Huawei solar seems to be a custom integration? Have you followed some of the steps recommended if you are having problems, like disabling custom integrations and seeing if that helps your problems?
Impossible to generalise on the basis of mesh networks because every one is different. My (quite extensive) Zigbee has been rock solid for a couple of years.
I last booted my HA server 170 days ago. Before that it went almost 200 days without a reboot. I update HA at least once a month and restart it probably weekly with hacs updates or config changes. I have a 50+ node Z-Wave mesh with ZUI on the same server, along with about 8 other containers. It has been incredibly reliable.

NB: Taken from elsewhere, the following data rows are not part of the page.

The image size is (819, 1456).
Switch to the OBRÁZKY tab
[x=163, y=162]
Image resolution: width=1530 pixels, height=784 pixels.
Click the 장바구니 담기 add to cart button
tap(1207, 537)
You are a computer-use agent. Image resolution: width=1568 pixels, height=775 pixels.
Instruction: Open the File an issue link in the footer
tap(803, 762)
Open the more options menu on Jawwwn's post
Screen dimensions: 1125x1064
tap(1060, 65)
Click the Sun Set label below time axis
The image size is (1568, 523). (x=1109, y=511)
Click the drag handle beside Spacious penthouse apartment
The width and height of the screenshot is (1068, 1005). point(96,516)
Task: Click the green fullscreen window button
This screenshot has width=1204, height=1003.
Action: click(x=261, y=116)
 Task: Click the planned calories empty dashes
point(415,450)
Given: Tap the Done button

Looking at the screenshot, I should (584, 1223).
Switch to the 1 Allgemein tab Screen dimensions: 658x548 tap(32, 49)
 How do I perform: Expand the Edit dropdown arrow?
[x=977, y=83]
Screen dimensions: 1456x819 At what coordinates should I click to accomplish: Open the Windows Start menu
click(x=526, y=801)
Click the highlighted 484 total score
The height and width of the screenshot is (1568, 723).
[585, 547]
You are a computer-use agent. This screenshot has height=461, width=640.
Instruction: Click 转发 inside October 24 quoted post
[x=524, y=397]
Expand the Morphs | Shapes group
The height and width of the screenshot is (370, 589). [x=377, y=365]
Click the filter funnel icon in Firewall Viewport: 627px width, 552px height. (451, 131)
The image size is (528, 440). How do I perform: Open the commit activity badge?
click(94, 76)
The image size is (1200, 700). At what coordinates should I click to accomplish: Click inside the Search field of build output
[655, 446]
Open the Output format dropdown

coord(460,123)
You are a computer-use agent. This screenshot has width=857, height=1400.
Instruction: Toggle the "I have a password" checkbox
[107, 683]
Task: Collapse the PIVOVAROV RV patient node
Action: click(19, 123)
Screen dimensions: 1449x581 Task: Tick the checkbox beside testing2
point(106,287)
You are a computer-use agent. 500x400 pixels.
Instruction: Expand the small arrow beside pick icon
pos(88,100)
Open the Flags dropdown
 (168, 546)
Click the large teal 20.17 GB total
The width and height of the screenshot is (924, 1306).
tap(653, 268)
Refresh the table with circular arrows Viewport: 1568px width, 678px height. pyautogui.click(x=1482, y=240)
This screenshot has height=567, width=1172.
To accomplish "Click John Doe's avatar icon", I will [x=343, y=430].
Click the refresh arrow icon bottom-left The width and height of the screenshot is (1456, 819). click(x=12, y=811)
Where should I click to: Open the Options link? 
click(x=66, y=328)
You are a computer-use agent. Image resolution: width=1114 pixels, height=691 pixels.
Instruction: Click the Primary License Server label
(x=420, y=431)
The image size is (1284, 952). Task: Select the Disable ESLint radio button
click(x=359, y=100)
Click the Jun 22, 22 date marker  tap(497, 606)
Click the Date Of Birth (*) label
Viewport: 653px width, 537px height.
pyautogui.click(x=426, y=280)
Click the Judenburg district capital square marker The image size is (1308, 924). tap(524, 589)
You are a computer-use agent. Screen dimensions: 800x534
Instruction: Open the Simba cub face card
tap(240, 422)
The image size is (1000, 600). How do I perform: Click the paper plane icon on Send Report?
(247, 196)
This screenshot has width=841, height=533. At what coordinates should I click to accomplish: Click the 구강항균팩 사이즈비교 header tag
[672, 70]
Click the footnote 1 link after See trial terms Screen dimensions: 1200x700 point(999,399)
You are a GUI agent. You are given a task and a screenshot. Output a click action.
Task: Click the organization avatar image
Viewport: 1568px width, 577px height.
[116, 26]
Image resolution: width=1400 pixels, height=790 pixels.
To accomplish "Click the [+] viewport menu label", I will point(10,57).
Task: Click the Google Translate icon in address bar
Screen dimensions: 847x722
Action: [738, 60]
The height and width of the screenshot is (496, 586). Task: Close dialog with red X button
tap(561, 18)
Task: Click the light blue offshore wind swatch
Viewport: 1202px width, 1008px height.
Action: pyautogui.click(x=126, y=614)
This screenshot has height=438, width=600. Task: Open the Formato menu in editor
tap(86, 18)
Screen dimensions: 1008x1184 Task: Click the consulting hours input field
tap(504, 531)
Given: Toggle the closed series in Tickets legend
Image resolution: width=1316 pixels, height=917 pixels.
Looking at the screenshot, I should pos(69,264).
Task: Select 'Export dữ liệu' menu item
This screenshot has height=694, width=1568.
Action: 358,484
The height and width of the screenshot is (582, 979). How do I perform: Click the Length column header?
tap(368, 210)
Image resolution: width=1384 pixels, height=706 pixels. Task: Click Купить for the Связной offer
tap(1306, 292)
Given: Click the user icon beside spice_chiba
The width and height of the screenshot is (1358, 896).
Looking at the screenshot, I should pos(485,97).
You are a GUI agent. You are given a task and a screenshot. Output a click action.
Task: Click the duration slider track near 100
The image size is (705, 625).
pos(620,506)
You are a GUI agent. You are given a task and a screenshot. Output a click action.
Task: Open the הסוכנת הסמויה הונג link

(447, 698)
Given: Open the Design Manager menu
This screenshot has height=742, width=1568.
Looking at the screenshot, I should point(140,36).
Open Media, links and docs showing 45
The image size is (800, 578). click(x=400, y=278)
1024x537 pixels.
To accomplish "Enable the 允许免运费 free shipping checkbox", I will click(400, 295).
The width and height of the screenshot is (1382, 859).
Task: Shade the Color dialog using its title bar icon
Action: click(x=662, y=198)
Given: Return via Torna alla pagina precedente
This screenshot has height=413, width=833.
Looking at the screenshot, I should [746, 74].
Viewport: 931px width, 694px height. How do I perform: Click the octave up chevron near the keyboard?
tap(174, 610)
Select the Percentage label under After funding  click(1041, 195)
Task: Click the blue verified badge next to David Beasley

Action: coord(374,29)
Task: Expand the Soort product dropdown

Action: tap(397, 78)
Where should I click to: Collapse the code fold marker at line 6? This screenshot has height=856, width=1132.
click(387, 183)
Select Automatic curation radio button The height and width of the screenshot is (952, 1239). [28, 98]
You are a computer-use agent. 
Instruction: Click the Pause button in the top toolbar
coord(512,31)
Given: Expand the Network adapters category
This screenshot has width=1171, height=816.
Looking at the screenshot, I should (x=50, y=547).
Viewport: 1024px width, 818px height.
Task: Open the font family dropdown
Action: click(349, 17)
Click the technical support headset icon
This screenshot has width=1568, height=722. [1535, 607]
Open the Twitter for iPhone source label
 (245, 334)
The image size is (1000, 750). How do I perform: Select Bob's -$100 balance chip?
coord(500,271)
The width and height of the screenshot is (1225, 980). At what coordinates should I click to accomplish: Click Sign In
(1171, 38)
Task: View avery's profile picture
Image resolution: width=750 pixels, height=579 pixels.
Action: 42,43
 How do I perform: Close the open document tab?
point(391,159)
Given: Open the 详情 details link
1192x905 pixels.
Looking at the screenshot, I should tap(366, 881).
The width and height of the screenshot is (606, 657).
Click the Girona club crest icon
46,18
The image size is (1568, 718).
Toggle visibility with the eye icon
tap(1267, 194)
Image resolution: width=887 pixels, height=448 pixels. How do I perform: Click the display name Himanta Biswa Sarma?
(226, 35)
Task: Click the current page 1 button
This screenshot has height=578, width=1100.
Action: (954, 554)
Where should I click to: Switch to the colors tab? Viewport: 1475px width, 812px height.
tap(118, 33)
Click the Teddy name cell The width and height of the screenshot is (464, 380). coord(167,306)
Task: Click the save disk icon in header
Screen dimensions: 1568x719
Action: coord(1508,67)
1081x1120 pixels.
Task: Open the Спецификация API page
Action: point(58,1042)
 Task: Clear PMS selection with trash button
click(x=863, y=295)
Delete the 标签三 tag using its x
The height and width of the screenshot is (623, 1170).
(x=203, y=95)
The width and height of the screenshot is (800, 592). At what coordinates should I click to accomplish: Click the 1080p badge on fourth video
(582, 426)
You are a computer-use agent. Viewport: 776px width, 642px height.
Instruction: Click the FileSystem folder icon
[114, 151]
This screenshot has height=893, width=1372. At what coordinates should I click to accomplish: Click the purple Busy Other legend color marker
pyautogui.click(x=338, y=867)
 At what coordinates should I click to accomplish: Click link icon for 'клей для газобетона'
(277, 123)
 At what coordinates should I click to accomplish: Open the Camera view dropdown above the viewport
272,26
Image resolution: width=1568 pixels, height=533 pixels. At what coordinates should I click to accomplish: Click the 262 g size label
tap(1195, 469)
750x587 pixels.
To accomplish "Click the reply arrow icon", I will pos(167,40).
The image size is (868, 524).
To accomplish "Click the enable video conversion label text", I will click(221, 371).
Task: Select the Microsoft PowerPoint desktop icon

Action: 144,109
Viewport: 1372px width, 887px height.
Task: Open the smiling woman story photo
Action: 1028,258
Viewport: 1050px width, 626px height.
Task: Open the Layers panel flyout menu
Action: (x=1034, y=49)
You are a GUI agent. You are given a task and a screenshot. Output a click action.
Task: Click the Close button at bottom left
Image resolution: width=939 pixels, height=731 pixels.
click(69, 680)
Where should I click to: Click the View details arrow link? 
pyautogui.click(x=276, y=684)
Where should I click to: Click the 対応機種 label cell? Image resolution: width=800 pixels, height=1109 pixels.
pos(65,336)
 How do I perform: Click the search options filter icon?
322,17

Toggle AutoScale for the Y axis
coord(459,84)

If you suspect a 3rd-party integration is causing instability, try disabling it for a few weeks to see if reliability improves. If it does, provide feedback to the developer of the Integration (e.g. open a GitHub issue) about the problems you’re seeing. If stability doesn’t improve, consider the possibility of a hardware issue. Try a bigger power supply. Be wary of failing/corrupt storage media. Unplug usb peripherals to rule out driver problems. Unfortunately it may take time to troubleshoot but hopefully you get to the bottom of it.
Another personal anecdote: I used to run HA under VMware Fusion and started seeing almost daily incidents where my Mac was churning 4x100% cpu, fans screaming, due to VM usage. Suspecting a runaway process, I spent weeks disabling integrations, containers, and poring through logs only to figure out it was caused by a bug in VMware. I ended up moving everything to a new machine (thin client) that has been rock solid since.